This, I think, sufficiently explains the slowness of terminals on Windows.
I started with computers more than 30 years ago, and have been a "power user" and coder for essentially all of that. In all that time and experience, I've never found any terminal to be slow, or found one to be noticeably "faster" than another.
That's pretty much where most of the terminal performance difference is on most platforms. Latency can be an issue on some, but really this was a mostly solved problem as far back as the Amiga.
I have a toy terminal written in Ruby + a tiny C extension to interface to raw xlib that currently draws individual characters and redraws the entire screen on scrolling, and even that is fast enough for most normal usage (but indeed slow at printing megabytes of text)

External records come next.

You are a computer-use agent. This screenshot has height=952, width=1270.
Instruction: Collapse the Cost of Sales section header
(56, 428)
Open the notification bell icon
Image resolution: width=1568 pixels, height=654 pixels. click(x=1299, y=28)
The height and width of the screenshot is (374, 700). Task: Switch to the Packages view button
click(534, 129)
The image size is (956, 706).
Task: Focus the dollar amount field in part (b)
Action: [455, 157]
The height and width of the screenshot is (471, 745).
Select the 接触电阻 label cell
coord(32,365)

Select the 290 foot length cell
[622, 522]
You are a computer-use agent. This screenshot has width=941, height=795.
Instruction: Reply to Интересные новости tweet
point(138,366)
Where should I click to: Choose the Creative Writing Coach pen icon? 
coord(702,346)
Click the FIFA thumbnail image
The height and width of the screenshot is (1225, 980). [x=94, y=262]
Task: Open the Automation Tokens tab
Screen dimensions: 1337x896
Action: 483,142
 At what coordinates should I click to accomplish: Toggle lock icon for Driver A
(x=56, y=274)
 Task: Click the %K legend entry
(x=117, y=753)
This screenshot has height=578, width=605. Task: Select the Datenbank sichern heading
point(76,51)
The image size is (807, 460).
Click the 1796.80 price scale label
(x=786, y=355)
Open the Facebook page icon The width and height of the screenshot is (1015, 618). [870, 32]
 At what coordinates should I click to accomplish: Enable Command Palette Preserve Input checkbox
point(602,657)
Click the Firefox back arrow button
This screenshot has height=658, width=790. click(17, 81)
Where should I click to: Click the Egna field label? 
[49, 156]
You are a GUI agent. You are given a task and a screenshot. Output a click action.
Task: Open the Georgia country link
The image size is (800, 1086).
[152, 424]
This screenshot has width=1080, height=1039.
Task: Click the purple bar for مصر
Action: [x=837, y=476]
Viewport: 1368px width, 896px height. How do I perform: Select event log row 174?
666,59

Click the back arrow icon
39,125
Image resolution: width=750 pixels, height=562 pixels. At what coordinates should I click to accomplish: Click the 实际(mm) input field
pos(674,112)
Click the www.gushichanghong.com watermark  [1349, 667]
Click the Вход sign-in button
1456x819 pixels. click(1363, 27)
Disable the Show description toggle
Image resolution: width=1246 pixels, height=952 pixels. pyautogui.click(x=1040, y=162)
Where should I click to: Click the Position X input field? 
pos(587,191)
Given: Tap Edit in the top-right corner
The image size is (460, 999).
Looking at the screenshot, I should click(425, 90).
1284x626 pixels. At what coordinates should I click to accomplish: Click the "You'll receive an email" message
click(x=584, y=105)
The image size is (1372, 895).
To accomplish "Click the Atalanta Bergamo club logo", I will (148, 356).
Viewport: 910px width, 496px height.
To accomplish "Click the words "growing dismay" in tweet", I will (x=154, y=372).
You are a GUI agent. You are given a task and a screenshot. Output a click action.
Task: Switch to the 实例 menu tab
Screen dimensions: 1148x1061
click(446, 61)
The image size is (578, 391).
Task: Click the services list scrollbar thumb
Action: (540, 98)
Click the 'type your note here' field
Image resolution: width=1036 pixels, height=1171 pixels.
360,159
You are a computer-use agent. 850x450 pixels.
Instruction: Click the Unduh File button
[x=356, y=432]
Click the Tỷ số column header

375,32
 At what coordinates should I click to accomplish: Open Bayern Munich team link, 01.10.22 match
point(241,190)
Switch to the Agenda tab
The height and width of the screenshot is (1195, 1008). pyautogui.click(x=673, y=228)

But getting a terminal fast enough, including on the "print megabytes of text" test boils down to a few simple principles (and you'll be "fast enough" without doing all of them even on pretty slow hardware):
* Render your text to a buffer, and only render to screen at intervals.
* Use non-blocking IO and read as much as you can into suitably sized buffers (aka: reduce pointless context switches)
* Scroll the bitmaps using whatever OS/toolkit provided functionality, rather than re-rendering the text like my stupid Ruby term.
* If you have multiple lines in your buffer, scroll once and render all of the new lines at once.
* If vector fonts, prefer to pre-render glyphs to a buffer rather than re-rendering every time.
That's about what I remember from rewriting parts of the AROS (AmigaOS replacement) terminal handling code a decade ago (does not do all of the above, but is still more than fast enough).